We introduce missingness-MDPs (miss-MDPs), a novel subclass of partially observable Markov decision processes (POMDPs) that incorporates the theory of missing data. A miss-MDP is a POMDP whose observation function is a missingness function, specifying the probability that individual state features are missing (i.e., unobserved) at a time step. The literature distinguishes three canonical missingness types: missing (1) completely at random (MCAR), (2) at random (MAR), and (3) not at random (MNAR). Our planning problem is to compute near-optimal policies for a miss-MDP with an unknown missingness function, given a dataset of action-observation trajectories. Achieving such optimality guarantees for policies requires learning the missingness function from data, which is infeasible for general POMDPs. To overcome this challenge, we exploit the structural properties of different missingness types to derive probably approximately correct (PAC) algorithms for learning the missingness function. These algorithms yield an approximate but fully specified miss-MDP that we solve using off-the-shelf planning methods. We prove that, with high probability, the resulting policies are epsilon-optimal in the true miss-MDP. Empirical results confirm the theory and demonstrate superior performance of our approach over two model-free POMDP methods.

AI Impact Assessments

(1 models)

Scientific Impact Assessment: Missingness-MDPs: Bridging the Theory of Missing Data and POMDPs

1. Core Contribution

This paper introduces missingness-MDPs (miss-MDPs), a formally defined subclass of POMDPs where the observation function is specifically a "missingness function" — it either passes through each state feature perfectly or replaces it with a missing symbol ⊥. The key insight is to import the classical taxonomy from missing data theory (MCAR, MAR, MNAR) into the POMDP framework, and exploit the structural constraints each missingness type imposes to make the otherwise intractable problem of learning the observation function feasible.

The paper addresses a genuine gap: while POMDPs naturally model partial observability, learning an arbitrary observation function from data is statistically and computationally intractable. By restricting to the miss-MDP subclass and leveraging missingness type assumptions, the authors derive PAC algorithms that approximate the missingness function from action-observation trajectories, then solve the resulting approximate POMDP using off-the-shelf solvers (SARSOP). The end-to-end guarantee — that the resulting policy is ε-optimal in the true miss-MDP with high probability — is the paper's central theoretical result.

2. Methodological Rigor

The theoretical framework is carefully constructed. The definitions cleanly formalize MCAR, MAR (including a useful "simple MAR" variant), and MNAR within the POMDP setting. The PAC guarantees (Theorems 1-3) are formally proven, building on Okamoto's inequality for Bernoulli processes and the continuity of value functions under perturbations of transition probabilities (leveraging results from robust MDP literature).
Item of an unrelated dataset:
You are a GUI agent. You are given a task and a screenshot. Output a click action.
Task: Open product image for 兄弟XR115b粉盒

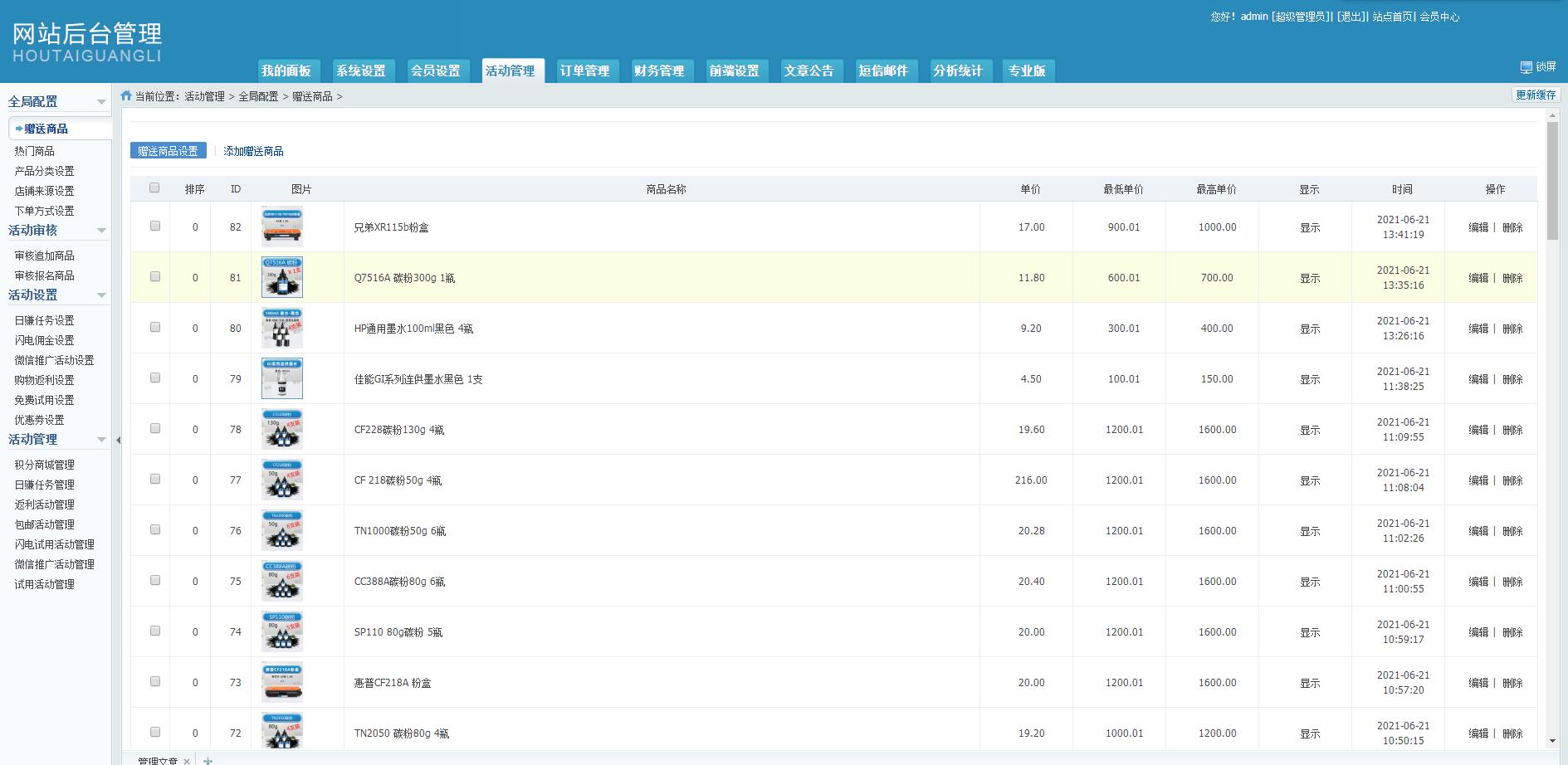click(x=282, y=227)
The proofs in the appendix are thorough, including the important Lemma 2 that bounds the value difference between the true and approximate miss-MDPs. The argument chains through uncountable belief MDPs, finite truncations, and robust MDP perturbation bounds. One technical limitation acknowledged by the authors is that the sample complexity bounds are quite large — the theoretical guarantees are asymptotic, and practical datasets are insufficient to formally invoke them. The smoothing parameter κ used to handle zero counts is a practical necessity that breaks the formal guarantees for finite data, though this is a common pragmatic compromise.
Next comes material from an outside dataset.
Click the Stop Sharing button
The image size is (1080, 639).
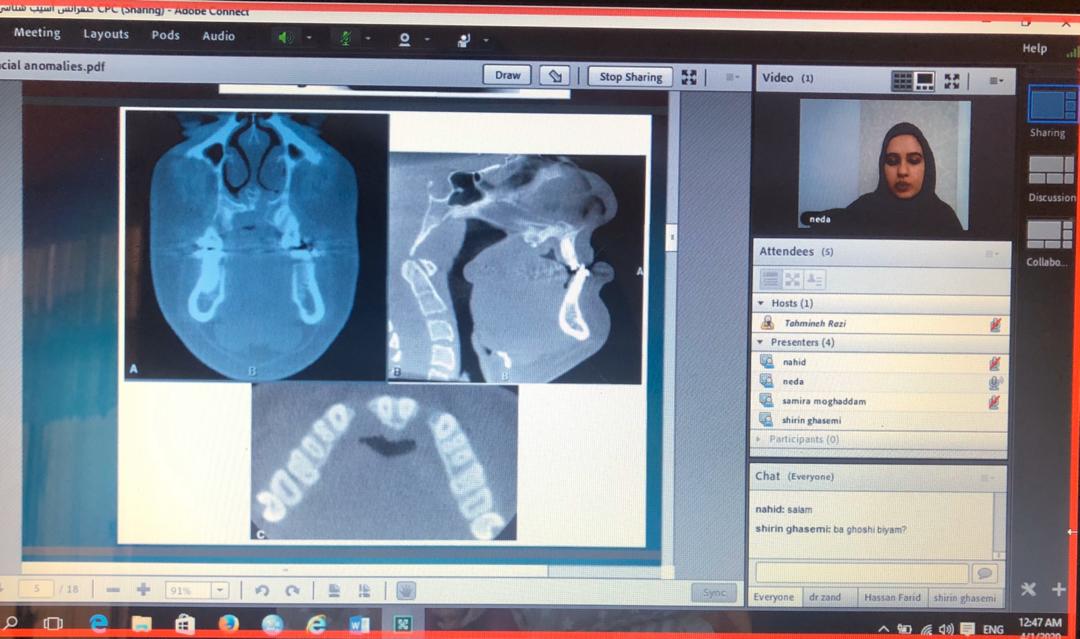630,76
The experimental evaluation on two benchmarks (ICU and Predator) with multiple missingness types is systematic and well-structured. The use of 20 independent runs with interquartile ranges, and the inclusion of both total variation metrics for the learned missingness function and policy value metrics, provides a comprehensive picture. However, the benchmarks are relatively small (800-1765 reachable states), and scalability to larger state spaces is not explored.

3. Potential Impact

Bridging two communities. The paper's most significant conceptual contribution is connecting missing data theory — a mature statistical framework — with POMDP planning. This bridge could stimulate cross-fertilization: POMDP researchers gain structured assumptions that make learning tractable, while missing data researchers gain a sequential decision-making framework for their concepts.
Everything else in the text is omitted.